- TASK SET:
- A) Answer these questions from the judgment excerpt, one per line:
(i) Which words does the plaintiff's submission say each party failed to notice before signing the document?
(ii) According to the defendant, by how much and at what intervals was her payment to increase?
(iii) On whom does the onus of proving the common mistake lie?
- B) Write the next part of the judgment excerpt, picking up after its final paragraph.

#### TEXT PASSAGE ####

5. It was submitted for the plaintiff that the explanation for the mistake alleged is that each party failed to read the document properly and failed to notice the words "month" and "monthly rent" before signing the document. It is therefore appropriate to bear in mind that the case is not one in which the mistake is alleged to have been unilateral on the part of the plaintiff. In particular, it is unnecessary for the plaintiff to have to prove that the defendant signed in the knowledge that the document provided for payments by her of a lower figure than those agreed upon. The plaintiff is relieved from having to prove anything in the nature of fraud.

6. The case for the defendant is a denial that there was any agreement by her to pay $500 per week. She alleges that there was an agreement that she should pay $500 per month increasing by $100 per month at intervals of six months whilst she remained in occupation of the premises where the business was conducted. As I understand the submissions of Mr. Harris for the defendant, it was put in the alternative that it was sufficient for the defendant to defeat the plaintiff's claim if she believed that the agreement to which the parties were ad idem was for $500 a month (regardless of what was expressed in the document). As a matter of law and subject to findings of fact, the submission is, in my view, correct because such a belief is inconsistent with the plaintiff's case as to the true terms of the agreement and inconsistent with the allegation of a mistake which was common to the parties.

7. The onus of proving the common subjective intent of the parties and of the common mistake lies on the party seeking rectification: The Australian Gypsum Limited v. Hume Steel Limited [1930] HCA 38; (1930) 45 CLR 54 at 64.

#### DATASET ####

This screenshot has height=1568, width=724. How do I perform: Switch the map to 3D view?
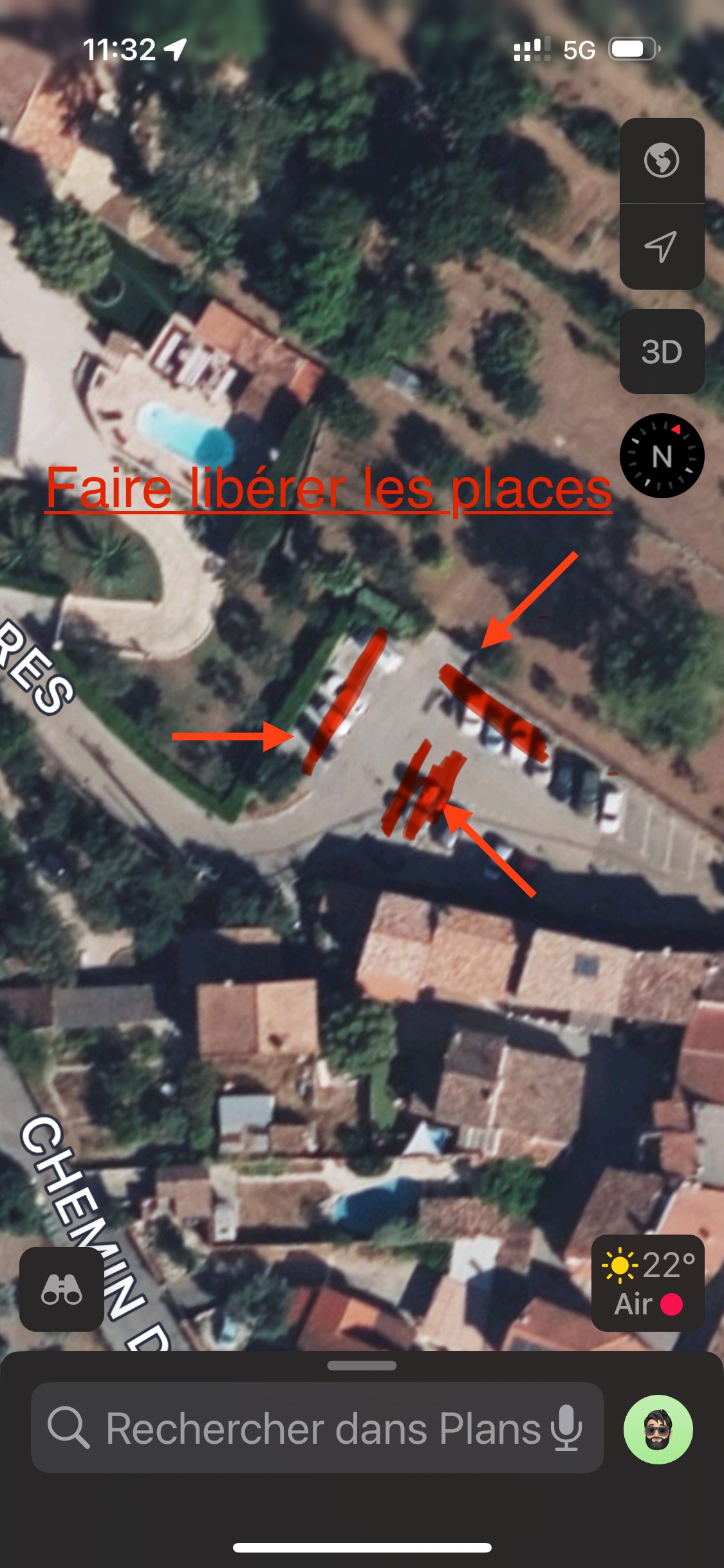coord(662,351)
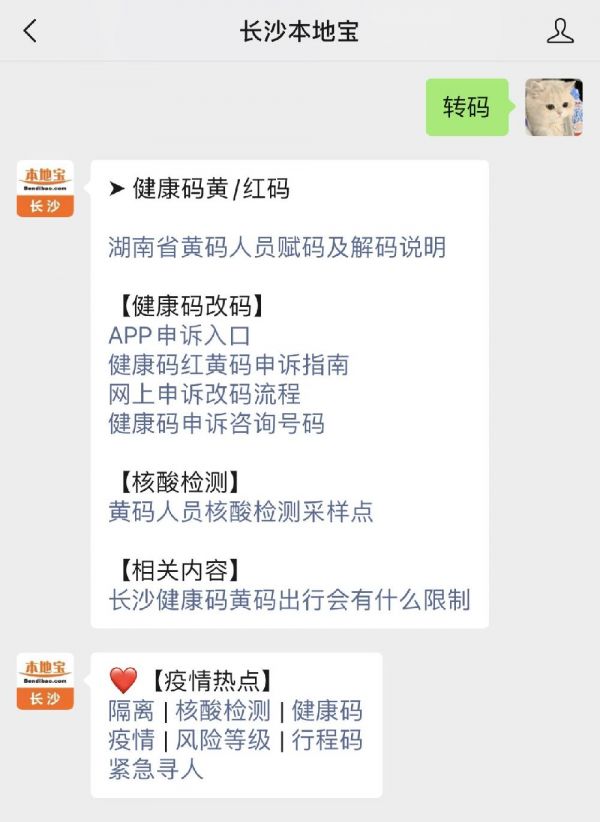
Task: Open 健康码 in 疫情热点
Action: pos(327,711)
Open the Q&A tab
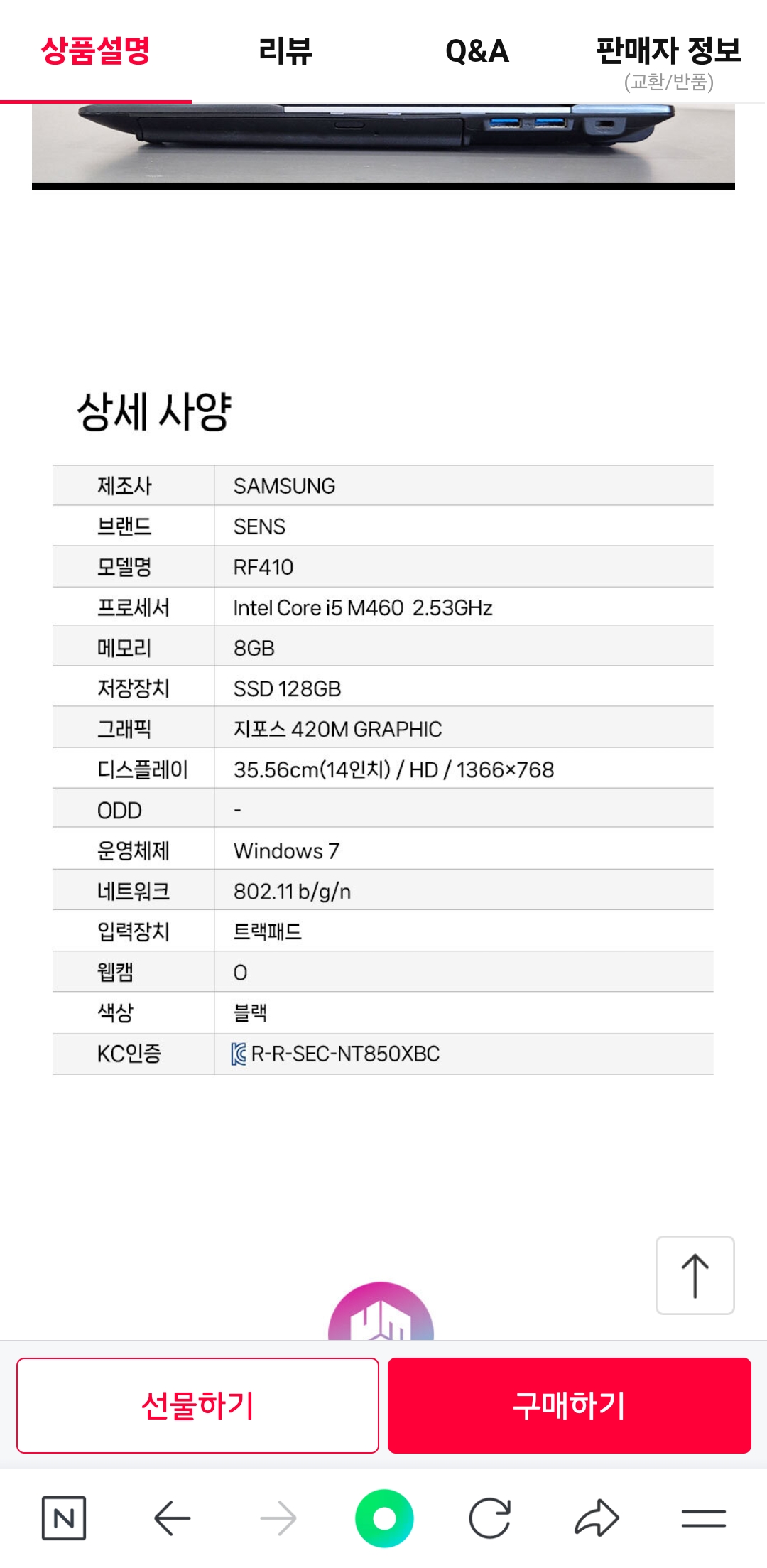 (477, 51)
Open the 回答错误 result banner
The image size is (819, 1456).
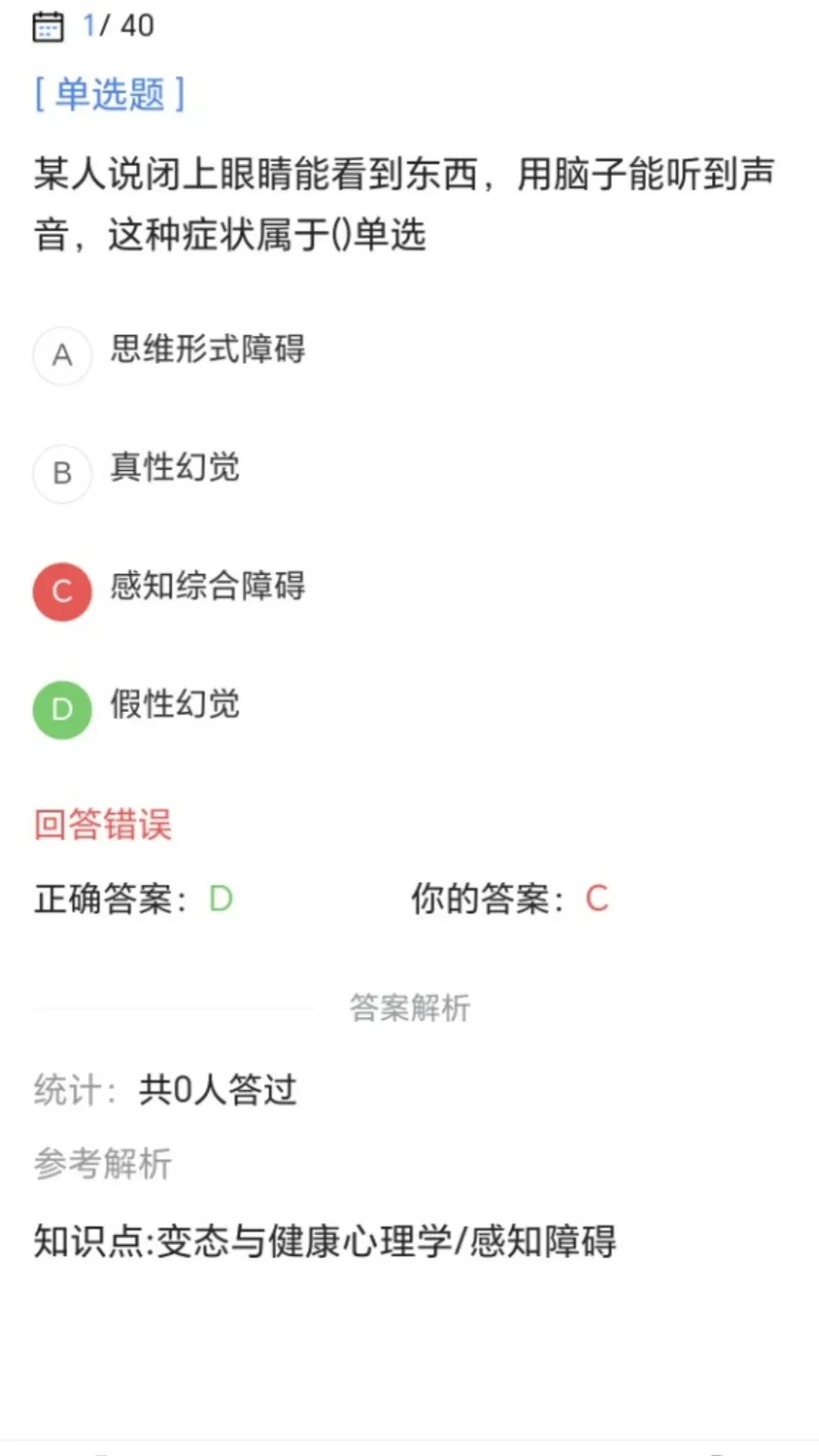pyautogui.click(x=102, y=827)
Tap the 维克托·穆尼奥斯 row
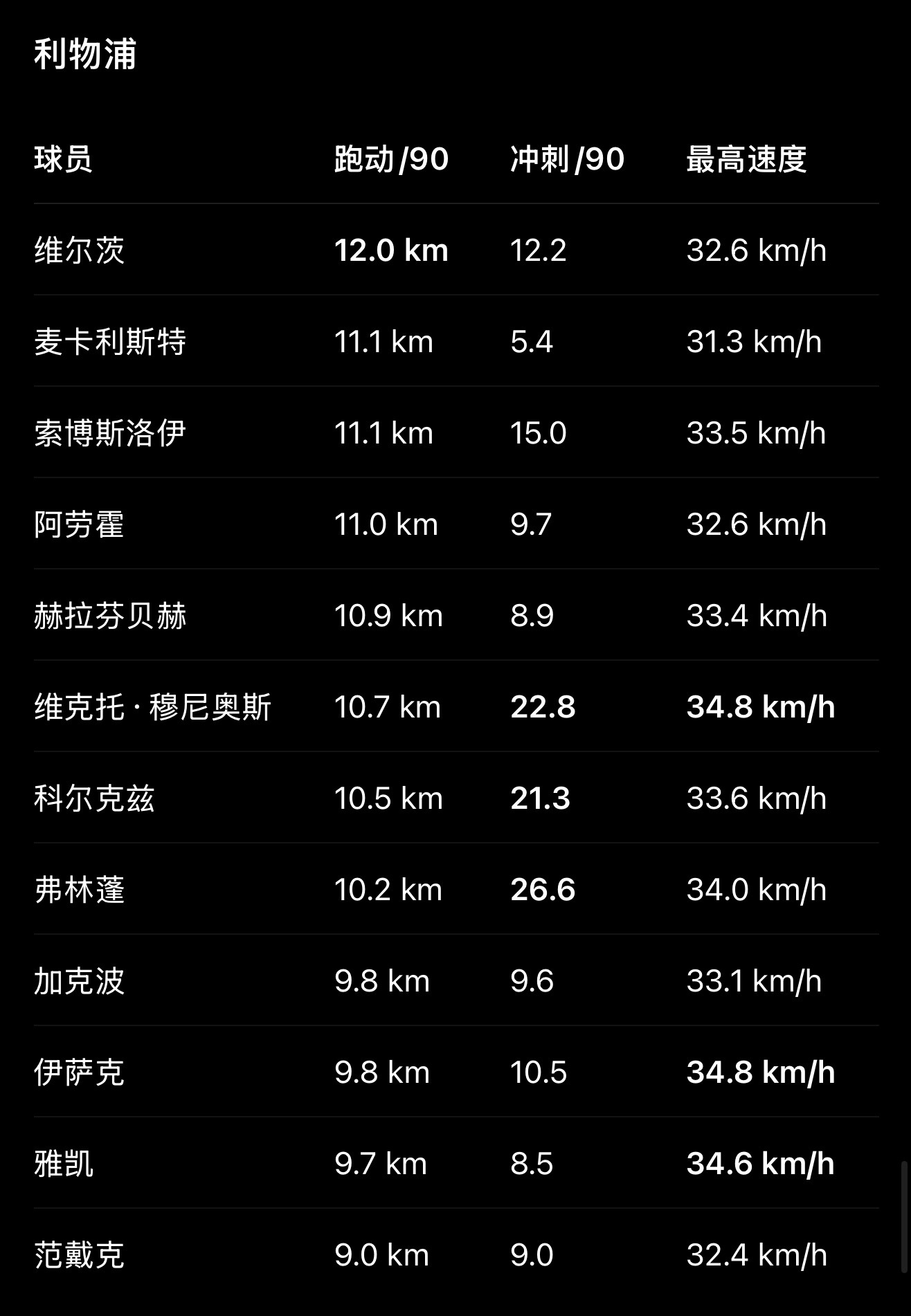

####

- TASK-BY-TASK OUTPUTS:
- A)
(i) The words "month" and "monthly rent."
(ii) By $100 per month at intervals of six months.
(iii) On the party seeking rectification.

- B)
8. Evidence probative of both subjective intent and misapprehension as to the writing is admissible in a suit for rectification and the parole evidence rule does not apply. In Codelfa Construction Proprietary Limited v. State Rail Authority of New South Wales [1982] HCA 24; (1982) 149 CLR 337, Mason J (as he then was) at 352 described "statements and actions of the parties which are reflective of their actual intentions and expectations" as "inadmissible in aid of construction, though admissible in an action for rectification". Hence a wide range of evidence as to the conduct of the parties including conversations with third parties is admissible and needs to be considered in the present case. Nevertheless there are limits as to what is relevant even in a rectification case and I made several rulings on admissibility during the course of the hearing. The following is a summary of the agreed or uncontroversial facts established by the evidence.

9. The plaintiff has been a restaurateur in Manuka for thirteen years. He trades under the name Chez Daniel. Although Belgian by origin, he presents high class French cuisine and has a regular clientele. The restaurant has a capacity of about 60 diners. It is on the first floor of a building in the centre of Manuka overlooking the main street, Franklin Street. Entry is gained by stairs in the Style Arcade which runs from Franklin Street to Palmerston Lane.

10. The plaintiff occupies the Chez Daniel premises as a sub-tenant from Liangis Investments Pty Limited, a company controlled by a Mrs. Liangis and which holds the head lease for the Style Arcade.

11. In about February 1994 the plaintiff took over the sublease of premises where an antique business was being conducted. Those premises are in Palmerston Lane at street level next to the entrance to the Style Arcade. The head lease is also held by Liangis Investments Pty Limited.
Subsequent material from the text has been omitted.